Donations sought for city schools

Fund drive will ask private foundations, businesses for help

`This is not a cookie sale'

Initial goal could be up to $75 million for renovations, repairs

September 03, 2001|By Erika Niedowski | Erika Niedowski,SUN STAFF

The Baltimore school system is planning a drive to raise tens of millions of dollars from private foundations and businesses to help repair and renovate many long-neglected schools.

The goal of the capital fund-raising campaign, an unprecedented effort still in the planning stage, is to start chipping away at a backlog of more than $680 million in projects.

"Part of it is how to make a quantum leap in resources in a short period of time, so you can begin to take a giant bite out of the problem," said Donald Manekin, the school system's former interim chief operating officer who is now a consultant for special projects. "At the rate the system gets [school construction] money from the city and state, you couldn't catch up to the problem."

Carmen V. Russo, chief executive officer for Baltimore schools, said the initial fund-raising goal could be $50 million to $75 million, although other targets are being discussed.

"That's part of the conversation before you launch a campaign: What is an amount that's reasonable that makes sense to people?" she said. "And then you use that money wisely and show them what the results were."

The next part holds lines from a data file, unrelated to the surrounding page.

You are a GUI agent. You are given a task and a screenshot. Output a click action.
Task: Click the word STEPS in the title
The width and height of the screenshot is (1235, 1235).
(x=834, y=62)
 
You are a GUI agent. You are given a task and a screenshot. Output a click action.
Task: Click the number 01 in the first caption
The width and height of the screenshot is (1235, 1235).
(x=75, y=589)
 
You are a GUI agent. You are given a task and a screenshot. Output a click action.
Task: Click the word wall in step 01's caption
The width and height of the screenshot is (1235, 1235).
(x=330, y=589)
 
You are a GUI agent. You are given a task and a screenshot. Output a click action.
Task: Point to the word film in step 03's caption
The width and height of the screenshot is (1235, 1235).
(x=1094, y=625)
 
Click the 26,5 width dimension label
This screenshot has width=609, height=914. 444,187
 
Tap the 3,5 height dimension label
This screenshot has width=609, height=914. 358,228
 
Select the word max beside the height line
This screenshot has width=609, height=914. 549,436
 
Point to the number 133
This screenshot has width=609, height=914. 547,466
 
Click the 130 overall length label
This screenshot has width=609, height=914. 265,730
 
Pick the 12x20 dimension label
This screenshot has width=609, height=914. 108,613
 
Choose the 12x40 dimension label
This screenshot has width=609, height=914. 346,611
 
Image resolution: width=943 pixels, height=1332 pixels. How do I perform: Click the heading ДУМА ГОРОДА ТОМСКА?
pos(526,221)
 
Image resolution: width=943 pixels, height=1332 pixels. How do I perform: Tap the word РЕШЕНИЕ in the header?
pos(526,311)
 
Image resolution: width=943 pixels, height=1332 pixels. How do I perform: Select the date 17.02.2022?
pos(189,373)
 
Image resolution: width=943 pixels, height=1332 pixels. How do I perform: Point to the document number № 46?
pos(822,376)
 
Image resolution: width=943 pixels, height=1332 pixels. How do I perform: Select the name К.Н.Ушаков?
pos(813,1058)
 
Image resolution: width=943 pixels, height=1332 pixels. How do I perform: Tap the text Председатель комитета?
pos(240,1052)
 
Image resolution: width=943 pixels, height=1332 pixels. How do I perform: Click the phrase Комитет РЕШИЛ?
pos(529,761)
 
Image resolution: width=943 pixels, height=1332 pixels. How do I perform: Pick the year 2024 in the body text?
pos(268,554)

In an initial effort last spring to court potential donors, school officials - including Manekin and Russo - took a small group of foundation and business leaders to visit three schools in disrepair.

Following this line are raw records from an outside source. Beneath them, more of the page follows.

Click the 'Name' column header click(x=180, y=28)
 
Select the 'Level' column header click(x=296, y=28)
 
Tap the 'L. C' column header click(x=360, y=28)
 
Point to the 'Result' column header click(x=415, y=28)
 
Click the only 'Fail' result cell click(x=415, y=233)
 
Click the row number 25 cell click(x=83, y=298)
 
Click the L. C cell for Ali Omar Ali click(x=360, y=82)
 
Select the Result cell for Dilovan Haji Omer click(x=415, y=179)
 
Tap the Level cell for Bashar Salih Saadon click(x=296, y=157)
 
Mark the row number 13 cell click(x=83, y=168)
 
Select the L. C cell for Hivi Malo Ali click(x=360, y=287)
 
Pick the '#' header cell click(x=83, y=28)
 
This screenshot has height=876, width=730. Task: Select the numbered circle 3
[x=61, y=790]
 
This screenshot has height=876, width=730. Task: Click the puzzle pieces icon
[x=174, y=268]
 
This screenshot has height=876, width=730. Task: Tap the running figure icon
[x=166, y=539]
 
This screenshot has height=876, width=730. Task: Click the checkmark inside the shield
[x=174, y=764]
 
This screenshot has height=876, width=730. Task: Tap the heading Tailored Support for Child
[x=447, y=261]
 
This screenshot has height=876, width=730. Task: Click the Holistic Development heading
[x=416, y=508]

The trip to Samuel Coleridge-Taylor Elementary, Lemmel Middle and Frederick Douglass High, arranged in collaboration with the Association of Baltimore Area Grantmakers, had a simple idea behind it: A picture is worth a thousand words.

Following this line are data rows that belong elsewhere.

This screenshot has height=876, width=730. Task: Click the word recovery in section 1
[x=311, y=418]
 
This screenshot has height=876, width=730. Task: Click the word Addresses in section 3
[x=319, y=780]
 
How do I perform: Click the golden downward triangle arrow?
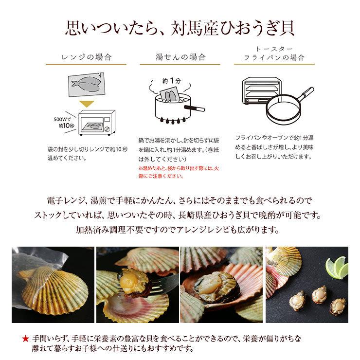coord(86,104)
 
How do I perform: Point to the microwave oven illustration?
coord(97,124)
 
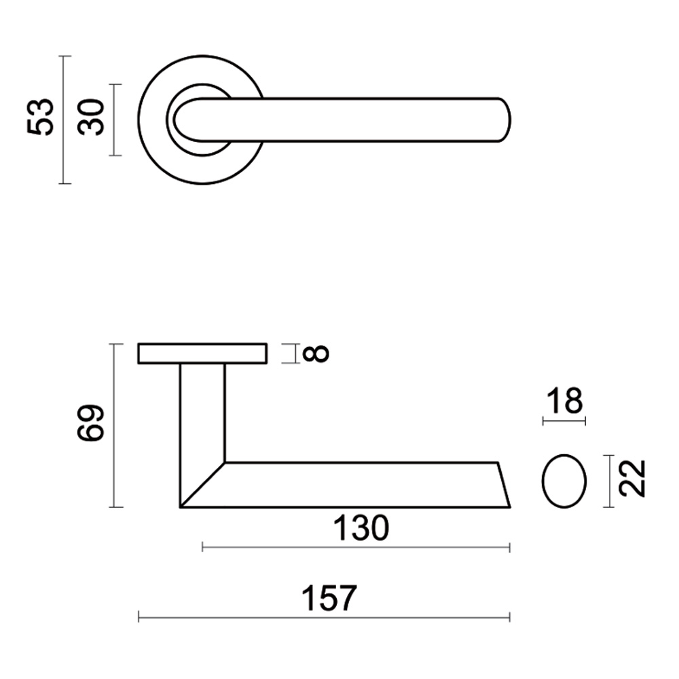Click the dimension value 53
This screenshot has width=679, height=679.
tap(40, 117)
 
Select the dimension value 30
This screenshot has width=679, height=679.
tap(91, 117)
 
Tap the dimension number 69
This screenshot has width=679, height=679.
tap(90, 424)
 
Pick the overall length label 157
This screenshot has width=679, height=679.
tap(328, 598)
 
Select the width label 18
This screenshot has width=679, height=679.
tap(564, 402)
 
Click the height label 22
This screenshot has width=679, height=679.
tap(632, 479)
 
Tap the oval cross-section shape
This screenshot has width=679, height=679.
tap(564, 481)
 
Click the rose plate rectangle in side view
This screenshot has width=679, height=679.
tap(202, 354)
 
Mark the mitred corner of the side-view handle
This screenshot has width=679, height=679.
tap(203, 485)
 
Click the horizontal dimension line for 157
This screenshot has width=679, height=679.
tap(324, 617)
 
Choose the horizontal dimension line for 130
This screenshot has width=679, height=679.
tap(356, 547)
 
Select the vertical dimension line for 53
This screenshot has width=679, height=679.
tap(64, 120)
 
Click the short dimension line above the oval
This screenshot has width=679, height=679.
tap(564, 422)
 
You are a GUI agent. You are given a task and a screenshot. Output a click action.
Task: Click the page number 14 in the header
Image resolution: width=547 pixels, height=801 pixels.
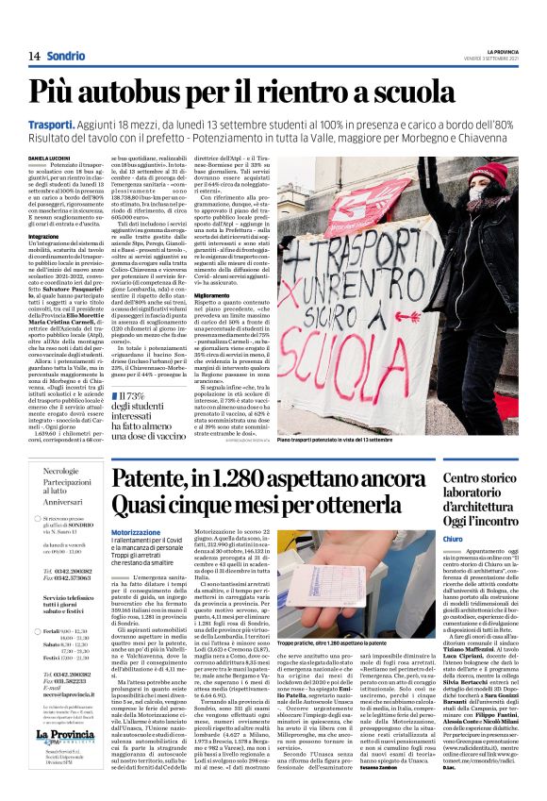(33, 56)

"I don't have enough adjectives in my vocabulary to paint a realistic enough picture of the physical condition of the buildings and its impact on the quality of education," said Manekin. "It was a great tour, because neither Carmen [Russo] nor I had to open our mouths."

An outside study of the school system's 180 buildings during the 1997-1998 academic year found that 106 were in "poor" condition, with problems ranging from leaky roofs to broken plumbing. Many schools also lack up-to-date gymnasiums, science labs and libraries.

Some repairs and renovations have been made since the study was completed, but officials say that overall, maintenance needs have grown.

So, too, has the price tag - which dwarfs the $46.6 million in school construction money the state has allocated for Baltimore this year.

No launch date has been set for the district's fund-raising campaign, but city school board Vice Chairman C. William Struever said the "time is right" to start tapping the community for dollars.

With Russo and a new management team in place, Struever said, the school system is beginning to regain credibility.

There's a "growing recognition that the public schools actually are a good investment, and that the school system has shown an ability to spend money effectively and to make significant change for the better quickly," he said.

Struever said there is interest in turning schools into a "true neighborhood resource," where children can spend time in the afternoons and summers, particularly after the recent closure of five public library branches.

"That is part of the interest - the need to invest in neighborhood infrastructure," he said. "The schools can be a terrific way to stabilize communities."

School officials are considering the creation of a separate foundation to receive donations. They also might forge a partnership with groups such as the Baltimore Community Foundation or the Safe and Sound Campaign.

"We're going to just try to cast a wide net," Russo said. While much of the donations may come from foundations and businesses, she said, "you cannot count out individuals, because money adds up, whether it's a check for $100 or $1,000 or $10,000."

Among those who toured the three schools last spring, Manekin said, were officials from the Open Society Institute, the Knott Foundation, the Zanvyl and Isabelle Krieger Fund, the Robert W. Deutsch Foundation, the Henry and Ruth Blaustein Rosenberg Foundation, and Comcast Corp.

"This is not a cookie sale," said Manekin of the need for capital dollars. "It's a big deal, and the community is looking for the same thoughtfulness in this kind of opportunity for the kids and the city that it's looking for in Carmen's high school reform or middle school reform."